Mentre egli così sfogliava i quaderni del giovine seguitando la sua strada verso casa, gli venne veduta tra l'altre cose una figura di donna. Era a mala pena accennata, ma il pittore non durò fatica a riconoscere d'onde Spinello avesse tratto il suo tipo. E così, di sbieco, mentre guardava la figura, gittò un'occhiata al suo giovine compagno.
Spinello non vide lo sguardo del pittore, ma lo sentì, e si fece rosso in volto.
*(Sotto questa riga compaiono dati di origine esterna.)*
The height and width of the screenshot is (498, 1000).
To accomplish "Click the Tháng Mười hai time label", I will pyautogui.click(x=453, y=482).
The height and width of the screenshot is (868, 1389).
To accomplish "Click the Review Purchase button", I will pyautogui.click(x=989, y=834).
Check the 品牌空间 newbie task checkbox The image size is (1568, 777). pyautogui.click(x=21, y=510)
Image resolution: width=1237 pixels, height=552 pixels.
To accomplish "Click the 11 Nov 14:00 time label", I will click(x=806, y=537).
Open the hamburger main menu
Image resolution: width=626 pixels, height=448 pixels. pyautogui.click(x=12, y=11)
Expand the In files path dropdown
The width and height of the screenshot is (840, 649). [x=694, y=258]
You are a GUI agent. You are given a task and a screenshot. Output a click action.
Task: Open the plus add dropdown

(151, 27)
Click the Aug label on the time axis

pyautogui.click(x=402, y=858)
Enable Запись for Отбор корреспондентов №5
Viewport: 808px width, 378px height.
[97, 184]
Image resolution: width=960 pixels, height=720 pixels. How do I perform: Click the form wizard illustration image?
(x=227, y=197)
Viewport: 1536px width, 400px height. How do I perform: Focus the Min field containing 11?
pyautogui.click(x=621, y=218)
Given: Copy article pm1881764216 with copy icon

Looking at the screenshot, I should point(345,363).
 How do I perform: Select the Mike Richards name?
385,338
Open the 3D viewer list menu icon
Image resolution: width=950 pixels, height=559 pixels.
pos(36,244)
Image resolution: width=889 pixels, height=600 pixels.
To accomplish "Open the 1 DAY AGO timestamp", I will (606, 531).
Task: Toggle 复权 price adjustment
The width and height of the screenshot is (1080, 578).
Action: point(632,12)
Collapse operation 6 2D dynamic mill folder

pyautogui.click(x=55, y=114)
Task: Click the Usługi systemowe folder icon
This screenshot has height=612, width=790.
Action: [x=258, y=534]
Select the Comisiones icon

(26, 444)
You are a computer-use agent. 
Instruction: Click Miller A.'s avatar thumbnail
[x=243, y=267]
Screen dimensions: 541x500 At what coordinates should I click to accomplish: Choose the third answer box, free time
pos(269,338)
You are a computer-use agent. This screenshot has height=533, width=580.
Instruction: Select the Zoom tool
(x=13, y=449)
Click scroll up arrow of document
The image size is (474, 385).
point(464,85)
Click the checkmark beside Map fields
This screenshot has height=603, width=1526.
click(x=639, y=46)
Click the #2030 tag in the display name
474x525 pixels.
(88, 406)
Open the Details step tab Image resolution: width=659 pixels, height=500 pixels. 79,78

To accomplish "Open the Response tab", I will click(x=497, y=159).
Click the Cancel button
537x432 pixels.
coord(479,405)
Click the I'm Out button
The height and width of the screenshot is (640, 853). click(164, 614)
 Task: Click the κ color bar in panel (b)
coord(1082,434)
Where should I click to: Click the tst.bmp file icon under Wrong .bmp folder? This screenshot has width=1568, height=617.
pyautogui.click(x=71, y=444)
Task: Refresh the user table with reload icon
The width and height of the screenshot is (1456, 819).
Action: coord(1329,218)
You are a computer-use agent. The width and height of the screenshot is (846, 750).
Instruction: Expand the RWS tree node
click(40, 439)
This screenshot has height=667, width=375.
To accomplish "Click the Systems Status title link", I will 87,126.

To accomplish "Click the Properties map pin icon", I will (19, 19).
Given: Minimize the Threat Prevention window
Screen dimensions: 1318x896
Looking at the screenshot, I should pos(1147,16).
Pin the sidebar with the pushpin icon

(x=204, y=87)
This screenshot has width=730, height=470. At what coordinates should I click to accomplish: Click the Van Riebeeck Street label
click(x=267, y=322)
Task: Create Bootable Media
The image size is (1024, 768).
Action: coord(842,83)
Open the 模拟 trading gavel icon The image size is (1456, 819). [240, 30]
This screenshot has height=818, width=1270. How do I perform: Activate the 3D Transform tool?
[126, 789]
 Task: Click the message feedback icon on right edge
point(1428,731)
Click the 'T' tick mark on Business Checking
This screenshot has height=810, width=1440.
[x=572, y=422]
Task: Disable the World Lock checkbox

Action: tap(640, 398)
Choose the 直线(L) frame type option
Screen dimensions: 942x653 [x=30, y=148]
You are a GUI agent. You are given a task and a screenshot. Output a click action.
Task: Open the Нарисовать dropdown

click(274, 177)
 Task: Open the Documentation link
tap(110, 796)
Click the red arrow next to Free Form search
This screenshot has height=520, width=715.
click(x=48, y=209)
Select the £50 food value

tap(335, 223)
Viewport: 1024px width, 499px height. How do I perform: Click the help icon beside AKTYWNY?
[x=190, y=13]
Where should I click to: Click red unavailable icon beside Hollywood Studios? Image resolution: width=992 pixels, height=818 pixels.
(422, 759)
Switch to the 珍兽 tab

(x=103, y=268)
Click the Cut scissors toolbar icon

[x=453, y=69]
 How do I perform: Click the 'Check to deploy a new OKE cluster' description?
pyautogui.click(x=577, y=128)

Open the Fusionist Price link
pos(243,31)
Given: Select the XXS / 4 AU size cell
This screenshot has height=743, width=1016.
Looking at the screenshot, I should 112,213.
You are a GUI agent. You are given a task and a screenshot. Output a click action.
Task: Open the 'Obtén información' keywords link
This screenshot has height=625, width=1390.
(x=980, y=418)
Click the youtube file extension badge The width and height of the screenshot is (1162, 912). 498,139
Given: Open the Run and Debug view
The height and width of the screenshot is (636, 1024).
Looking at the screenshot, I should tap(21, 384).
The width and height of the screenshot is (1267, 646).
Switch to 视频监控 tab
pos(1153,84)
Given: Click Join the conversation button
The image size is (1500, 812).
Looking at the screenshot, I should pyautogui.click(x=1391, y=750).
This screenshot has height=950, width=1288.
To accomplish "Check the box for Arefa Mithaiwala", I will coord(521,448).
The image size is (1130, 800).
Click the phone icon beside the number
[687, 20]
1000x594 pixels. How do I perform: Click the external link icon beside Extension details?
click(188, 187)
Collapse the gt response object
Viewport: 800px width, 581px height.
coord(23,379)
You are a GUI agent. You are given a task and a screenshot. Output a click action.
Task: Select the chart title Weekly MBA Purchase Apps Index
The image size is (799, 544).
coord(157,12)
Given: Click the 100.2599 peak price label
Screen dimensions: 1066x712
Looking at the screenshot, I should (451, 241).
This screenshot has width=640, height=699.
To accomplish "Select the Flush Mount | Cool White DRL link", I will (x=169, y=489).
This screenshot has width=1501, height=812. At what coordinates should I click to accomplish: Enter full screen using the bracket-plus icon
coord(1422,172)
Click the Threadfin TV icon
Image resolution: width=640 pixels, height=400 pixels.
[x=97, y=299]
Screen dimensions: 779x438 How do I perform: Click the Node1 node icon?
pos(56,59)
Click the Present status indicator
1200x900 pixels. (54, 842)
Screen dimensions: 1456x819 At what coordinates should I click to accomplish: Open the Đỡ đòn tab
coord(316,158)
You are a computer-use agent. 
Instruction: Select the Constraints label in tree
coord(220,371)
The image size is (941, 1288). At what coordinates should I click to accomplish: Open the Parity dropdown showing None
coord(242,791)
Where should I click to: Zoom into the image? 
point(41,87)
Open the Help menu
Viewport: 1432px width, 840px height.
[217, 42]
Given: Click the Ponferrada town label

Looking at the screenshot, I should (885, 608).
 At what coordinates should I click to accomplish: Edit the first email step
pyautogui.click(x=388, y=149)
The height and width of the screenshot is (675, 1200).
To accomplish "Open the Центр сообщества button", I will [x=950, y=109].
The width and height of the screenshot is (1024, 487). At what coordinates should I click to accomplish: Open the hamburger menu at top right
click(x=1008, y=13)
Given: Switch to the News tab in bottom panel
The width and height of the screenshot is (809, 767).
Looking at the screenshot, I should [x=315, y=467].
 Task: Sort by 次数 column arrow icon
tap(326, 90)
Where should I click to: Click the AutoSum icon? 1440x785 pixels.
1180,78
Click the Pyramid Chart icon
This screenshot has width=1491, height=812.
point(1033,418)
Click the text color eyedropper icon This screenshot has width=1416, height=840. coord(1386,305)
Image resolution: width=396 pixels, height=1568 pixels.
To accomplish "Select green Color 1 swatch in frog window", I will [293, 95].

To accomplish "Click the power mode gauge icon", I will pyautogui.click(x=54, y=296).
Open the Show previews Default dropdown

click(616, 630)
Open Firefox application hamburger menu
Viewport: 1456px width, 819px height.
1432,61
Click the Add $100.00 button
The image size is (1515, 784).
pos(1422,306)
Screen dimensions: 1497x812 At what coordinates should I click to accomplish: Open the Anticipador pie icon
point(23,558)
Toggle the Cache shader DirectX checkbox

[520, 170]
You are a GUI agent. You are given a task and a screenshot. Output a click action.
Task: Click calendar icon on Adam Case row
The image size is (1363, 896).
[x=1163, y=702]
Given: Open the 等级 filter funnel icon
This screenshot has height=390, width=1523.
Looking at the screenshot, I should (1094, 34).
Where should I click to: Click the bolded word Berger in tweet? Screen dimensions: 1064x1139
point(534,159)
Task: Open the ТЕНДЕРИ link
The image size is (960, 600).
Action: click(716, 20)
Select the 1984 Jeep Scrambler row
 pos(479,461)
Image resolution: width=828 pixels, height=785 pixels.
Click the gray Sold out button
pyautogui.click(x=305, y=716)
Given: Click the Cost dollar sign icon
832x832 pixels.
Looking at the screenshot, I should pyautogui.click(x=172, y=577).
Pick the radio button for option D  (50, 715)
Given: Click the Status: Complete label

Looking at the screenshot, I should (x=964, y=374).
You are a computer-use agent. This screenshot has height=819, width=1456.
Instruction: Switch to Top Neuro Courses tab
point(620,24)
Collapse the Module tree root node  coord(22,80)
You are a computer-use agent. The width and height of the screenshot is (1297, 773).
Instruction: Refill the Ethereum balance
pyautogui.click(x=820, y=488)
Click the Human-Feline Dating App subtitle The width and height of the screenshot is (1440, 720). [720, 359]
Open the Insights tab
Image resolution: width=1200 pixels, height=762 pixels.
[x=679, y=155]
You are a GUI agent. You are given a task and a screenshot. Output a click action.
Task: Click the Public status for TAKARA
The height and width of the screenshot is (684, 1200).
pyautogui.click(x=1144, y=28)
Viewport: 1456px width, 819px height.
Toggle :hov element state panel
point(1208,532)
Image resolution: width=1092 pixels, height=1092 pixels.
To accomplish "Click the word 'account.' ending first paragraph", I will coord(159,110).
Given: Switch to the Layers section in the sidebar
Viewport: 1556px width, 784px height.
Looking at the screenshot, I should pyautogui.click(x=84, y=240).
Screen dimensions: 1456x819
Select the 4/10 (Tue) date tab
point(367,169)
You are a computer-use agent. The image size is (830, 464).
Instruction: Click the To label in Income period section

Maledetta furia! O non avrebbe potuto egli aspettare una mezz'ora, e portare egli i disegni a casa del maestro? Per la smania di far presto, come se temesse di perdere l'occasione, aveva preso tutto alla rinfusa, e quei quattro segni, in cui egli aveva fissato il ricordo di madonna Fiordalisa, cadevano contro sua voglia sotto gli occhi del babbo.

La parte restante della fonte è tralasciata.